Major MMO WildStar is dropping paid subscriptions and switching to free-to-play

It's not even June and already last year's big subscription MMOs are heading to the free-to-play model. Elder Scrolls Online made the switch a few weeks back, rebranding itself as "Tamriel Unlimited," which sounds like a weird crossover between Elder Scrolls and Test Drive.

And as of this morning, sci-fi MMO WildStar announced it's also going free-to-play. From the official announcement:

"This fall will be an exciting time for WildStar as we transition to Free-to-Play. Since launch we've listened to all of your feedback and worked hard to improve your game experience. Part of that goal has always been to bring more players in to experience WildStar, and that's what Free-to-Play is all about."

We'll have to wait until free-to-play officially launches to see whether WildStar's going with a more friendly approach (a la Lord of the Rings Online) or the "We'll annoy you until you cave in and pay for this" approach (a la Star Wars: The Old Republic). Right now it sounds like the former, though.

There will be two account types--free and "Signature." Free accounts have access to all quests, dungeons, raids, et cetera. Those who used to subscribe but lapsed and convert their account to free-to-play will retain some benefits, like extra character slots.

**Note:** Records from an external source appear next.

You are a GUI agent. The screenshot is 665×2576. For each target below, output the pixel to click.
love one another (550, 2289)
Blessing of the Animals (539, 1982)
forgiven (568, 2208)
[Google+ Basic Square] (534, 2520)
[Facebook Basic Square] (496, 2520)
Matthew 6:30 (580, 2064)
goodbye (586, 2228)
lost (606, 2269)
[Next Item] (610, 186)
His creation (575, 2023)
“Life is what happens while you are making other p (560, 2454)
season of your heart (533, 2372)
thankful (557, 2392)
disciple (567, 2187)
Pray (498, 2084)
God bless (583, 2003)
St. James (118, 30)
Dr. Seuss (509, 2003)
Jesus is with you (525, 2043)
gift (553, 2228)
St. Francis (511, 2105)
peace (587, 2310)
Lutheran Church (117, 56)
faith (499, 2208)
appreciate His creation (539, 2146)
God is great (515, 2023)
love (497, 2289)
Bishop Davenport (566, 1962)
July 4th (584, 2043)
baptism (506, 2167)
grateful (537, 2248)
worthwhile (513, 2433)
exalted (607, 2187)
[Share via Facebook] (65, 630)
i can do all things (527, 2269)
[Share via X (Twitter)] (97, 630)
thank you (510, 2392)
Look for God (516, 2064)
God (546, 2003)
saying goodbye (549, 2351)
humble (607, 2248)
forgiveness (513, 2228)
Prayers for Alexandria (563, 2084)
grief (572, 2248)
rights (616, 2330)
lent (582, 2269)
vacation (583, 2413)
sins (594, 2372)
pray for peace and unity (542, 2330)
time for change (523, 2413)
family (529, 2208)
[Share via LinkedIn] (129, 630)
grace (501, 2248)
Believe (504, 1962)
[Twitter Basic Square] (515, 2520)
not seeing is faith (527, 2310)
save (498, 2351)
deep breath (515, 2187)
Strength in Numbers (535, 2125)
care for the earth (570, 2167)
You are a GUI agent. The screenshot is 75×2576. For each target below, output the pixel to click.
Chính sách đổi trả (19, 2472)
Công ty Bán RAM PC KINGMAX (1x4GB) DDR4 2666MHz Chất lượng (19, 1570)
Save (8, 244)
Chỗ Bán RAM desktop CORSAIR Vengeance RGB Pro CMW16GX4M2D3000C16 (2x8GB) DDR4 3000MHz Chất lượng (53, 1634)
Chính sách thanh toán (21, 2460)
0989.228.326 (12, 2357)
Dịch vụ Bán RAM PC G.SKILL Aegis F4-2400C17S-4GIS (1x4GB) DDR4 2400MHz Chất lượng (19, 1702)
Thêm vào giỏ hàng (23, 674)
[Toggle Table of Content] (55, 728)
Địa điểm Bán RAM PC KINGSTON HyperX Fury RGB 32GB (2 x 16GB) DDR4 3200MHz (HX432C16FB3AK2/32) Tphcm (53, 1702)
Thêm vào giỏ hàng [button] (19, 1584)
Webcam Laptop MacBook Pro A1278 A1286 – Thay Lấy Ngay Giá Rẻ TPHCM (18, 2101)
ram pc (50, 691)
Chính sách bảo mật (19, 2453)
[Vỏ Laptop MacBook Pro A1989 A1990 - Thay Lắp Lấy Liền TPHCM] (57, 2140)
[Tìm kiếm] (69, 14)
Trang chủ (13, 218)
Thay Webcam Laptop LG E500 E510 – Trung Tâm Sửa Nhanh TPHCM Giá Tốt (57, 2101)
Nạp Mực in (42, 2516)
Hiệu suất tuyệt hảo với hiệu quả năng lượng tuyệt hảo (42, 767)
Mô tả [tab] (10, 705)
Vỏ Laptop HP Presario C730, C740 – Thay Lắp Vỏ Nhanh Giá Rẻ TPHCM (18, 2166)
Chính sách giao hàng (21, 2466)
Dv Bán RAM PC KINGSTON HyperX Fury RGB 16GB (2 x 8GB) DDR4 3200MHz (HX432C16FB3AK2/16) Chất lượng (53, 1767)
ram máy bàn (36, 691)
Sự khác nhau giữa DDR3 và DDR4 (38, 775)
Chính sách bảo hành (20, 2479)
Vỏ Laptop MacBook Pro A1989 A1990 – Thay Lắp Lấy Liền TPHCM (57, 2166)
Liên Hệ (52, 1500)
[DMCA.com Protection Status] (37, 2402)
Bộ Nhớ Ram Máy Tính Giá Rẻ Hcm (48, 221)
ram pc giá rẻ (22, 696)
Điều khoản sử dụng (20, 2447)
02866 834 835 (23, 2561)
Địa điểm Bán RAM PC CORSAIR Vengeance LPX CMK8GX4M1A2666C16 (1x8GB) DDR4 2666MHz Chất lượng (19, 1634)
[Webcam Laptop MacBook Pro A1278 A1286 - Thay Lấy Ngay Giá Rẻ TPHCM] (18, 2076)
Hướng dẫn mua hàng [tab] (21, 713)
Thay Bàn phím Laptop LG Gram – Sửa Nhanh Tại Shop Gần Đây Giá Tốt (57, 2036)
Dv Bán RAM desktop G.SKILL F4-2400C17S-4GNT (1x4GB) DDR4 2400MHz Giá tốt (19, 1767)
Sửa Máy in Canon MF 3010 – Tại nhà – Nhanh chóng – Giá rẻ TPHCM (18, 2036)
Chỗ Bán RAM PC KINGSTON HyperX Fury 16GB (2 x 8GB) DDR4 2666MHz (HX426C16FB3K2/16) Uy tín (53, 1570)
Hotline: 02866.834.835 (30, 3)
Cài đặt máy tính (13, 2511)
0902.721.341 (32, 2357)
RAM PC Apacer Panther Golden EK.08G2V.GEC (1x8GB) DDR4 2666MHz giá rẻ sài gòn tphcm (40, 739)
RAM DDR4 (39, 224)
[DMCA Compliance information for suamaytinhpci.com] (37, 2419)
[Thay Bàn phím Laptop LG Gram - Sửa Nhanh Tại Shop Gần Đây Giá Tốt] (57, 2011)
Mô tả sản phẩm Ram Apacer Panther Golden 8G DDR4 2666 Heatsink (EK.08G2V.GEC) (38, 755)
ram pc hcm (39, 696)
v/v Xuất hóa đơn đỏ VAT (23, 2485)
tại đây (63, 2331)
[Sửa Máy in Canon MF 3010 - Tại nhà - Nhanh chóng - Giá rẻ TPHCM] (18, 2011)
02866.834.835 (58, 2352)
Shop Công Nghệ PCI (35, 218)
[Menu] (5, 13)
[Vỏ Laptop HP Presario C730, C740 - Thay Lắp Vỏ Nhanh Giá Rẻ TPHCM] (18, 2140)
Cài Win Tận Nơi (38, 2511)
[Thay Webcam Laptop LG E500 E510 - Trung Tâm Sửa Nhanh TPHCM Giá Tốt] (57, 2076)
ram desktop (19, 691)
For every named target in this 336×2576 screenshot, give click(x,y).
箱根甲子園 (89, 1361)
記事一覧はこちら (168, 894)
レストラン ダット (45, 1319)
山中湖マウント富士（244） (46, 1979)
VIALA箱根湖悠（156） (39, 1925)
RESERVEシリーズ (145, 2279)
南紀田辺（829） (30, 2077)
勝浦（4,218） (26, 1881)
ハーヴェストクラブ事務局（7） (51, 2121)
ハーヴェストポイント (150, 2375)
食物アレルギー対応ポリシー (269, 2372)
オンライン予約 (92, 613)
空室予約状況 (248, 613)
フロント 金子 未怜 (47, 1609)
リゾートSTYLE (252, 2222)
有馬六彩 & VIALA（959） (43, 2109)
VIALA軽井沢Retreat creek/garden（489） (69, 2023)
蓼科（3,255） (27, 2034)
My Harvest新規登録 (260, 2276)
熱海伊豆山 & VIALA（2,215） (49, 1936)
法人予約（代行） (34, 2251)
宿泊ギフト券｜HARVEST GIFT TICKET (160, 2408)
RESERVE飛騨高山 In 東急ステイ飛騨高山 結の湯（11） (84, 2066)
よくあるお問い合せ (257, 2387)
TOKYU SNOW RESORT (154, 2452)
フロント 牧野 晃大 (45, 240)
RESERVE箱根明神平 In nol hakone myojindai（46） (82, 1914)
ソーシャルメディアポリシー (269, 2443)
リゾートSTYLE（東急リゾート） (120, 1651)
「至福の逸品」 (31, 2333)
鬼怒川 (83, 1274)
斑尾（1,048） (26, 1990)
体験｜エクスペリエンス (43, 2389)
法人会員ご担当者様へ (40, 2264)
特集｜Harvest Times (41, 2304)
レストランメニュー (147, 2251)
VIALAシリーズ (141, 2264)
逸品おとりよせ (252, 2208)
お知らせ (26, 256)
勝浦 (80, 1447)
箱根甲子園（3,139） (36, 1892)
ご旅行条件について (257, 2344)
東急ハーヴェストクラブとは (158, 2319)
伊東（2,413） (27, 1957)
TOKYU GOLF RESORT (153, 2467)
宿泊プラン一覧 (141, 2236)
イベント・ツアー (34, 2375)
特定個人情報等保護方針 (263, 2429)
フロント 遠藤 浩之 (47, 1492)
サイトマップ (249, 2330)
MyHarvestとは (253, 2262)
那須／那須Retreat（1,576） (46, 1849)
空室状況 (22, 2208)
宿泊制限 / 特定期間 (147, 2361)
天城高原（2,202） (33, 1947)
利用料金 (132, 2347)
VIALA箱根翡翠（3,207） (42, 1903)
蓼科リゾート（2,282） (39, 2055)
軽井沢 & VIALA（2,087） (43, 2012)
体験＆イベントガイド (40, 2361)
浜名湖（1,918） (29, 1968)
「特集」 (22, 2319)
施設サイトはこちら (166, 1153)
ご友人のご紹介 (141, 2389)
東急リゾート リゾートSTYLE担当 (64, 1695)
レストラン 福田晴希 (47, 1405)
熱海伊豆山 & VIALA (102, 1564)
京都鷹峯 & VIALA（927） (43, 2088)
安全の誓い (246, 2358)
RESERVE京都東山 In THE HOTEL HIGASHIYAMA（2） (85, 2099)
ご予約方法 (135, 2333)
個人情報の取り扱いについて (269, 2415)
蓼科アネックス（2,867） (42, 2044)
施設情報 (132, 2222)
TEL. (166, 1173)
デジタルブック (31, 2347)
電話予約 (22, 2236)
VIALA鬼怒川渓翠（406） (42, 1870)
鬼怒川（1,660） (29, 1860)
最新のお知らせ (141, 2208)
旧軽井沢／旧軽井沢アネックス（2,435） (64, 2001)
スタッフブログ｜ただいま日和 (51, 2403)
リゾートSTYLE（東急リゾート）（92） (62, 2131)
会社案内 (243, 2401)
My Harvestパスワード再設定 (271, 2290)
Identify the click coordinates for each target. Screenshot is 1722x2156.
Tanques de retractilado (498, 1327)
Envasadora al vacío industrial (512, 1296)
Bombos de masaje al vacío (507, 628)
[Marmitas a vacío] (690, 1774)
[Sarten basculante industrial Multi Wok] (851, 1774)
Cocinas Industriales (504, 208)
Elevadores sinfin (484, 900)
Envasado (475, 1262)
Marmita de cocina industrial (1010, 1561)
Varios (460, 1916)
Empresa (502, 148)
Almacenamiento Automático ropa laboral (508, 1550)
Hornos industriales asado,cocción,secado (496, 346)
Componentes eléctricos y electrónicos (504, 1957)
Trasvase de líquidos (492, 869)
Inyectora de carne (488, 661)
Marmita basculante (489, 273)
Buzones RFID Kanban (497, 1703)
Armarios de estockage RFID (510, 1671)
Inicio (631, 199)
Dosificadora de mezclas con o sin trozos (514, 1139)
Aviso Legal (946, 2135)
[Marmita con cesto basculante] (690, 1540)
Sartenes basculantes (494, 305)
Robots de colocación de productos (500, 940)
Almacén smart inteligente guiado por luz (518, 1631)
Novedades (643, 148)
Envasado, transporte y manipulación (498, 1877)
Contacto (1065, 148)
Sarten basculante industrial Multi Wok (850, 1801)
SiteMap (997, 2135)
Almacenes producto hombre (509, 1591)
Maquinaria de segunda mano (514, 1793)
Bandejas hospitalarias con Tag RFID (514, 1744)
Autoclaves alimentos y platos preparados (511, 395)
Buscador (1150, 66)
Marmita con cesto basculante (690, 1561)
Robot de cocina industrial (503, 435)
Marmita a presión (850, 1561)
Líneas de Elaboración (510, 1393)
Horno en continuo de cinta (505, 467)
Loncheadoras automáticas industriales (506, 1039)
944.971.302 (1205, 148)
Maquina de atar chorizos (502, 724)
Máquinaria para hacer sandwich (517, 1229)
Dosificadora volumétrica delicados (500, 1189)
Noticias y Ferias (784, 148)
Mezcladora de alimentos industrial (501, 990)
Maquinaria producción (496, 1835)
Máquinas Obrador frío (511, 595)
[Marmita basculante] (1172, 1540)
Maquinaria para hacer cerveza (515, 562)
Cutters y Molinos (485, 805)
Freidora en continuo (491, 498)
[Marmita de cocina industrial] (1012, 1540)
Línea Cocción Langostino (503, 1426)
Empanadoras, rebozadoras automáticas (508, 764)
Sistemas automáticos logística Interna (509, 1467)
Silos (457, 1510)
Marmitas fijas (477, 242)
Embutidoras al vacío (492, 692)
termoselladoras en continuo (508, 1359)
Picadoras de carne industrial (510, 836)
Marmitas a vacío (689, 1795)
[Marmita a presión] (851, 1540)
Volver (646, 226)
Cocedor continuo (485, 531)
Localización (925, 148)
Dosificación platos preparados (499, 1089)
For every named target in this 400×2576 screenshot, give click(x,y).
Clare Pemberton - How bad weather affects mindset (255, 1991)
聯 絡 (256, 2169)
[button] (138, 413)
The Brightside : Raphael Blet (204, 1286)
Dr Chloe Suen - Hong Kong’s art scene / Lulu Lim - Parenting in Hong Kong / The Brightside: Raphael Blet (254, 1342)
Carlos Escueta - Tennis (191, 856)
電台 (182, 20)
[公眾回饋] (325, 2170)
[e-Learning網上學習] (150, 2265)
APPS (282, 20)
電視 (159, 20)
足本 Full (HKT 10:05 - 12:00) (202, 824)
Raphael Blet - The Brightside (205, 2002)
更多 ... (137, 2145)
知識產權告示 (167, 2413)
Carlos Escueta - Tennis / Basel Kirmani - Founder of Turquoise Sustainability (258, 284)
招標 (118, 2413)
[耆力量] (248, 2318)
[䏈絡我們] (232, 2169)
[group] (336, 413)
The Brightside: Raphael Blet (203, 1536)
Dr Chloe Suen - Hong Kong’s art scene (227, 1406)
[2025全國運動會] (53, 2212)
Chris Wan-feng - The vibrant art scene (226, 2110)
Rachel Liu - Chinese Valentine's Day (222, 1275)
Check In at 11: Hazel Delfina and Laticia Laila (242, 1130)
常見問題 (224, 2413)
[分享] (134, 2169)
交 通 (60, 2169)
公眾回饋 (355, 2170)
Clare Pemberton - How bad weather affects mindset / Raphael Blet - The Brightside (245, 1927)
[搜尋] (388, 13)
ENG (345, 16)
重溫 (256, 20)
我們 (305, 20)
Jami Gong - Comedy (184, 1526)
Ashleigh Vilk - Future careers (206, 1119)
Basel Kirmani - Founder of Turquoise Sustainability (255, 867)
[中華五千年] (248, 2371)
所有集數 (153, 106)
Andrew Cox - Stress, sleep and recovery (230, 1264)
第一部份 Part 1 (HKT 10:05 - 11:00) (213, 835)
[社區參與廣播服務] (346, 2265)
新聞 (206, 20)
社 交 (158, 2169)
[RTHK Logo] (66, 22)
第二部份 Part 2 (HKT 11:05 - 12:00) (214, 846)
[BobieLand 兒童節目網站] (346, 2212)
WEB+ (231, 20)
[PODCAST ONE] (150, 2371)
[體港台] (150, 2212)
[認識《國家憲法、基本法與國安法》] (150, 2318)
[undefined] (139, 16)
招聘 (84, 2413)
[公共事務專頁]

Those who keep on subscribing--the aforementioned Signature accounts--then get additional bonuses: extra auction house listings, a bonus to earning in-game currency, guild creation, priority server access, and the list goes on.

Then there's another currency, Loyalty Points, which free users can use to unlock paid benefits and...well, it sounds like it'll be a messy transition, as always.

But the important thing is that the transition is occurring, which should bring in a pretty big influx of players. The next problem for WildStar is whether the game can hold on to those players. Last year I called WildStar the "most disappointing" MMO of 2014, and it wasn't because of its subscription fee.

See, WildStar's biggest issue is it focuses on hardcore players to the exclusion of everyone else. The stat I cited in December Only 1.3 percent of players had ever killed a raid boss. That's in line with my own experience (though I haven't played in a few months) which is that WildStar is cripplingly hard and full of grinding.

There's definitely a market for that type of game, as TERA can attest. However I think WildStar could stand to work on making a better first impression before the inevitable onslaught of free-to-play users. Though on the plus side, at least the WildStar subreddit claims the game is now "pretty much bug free."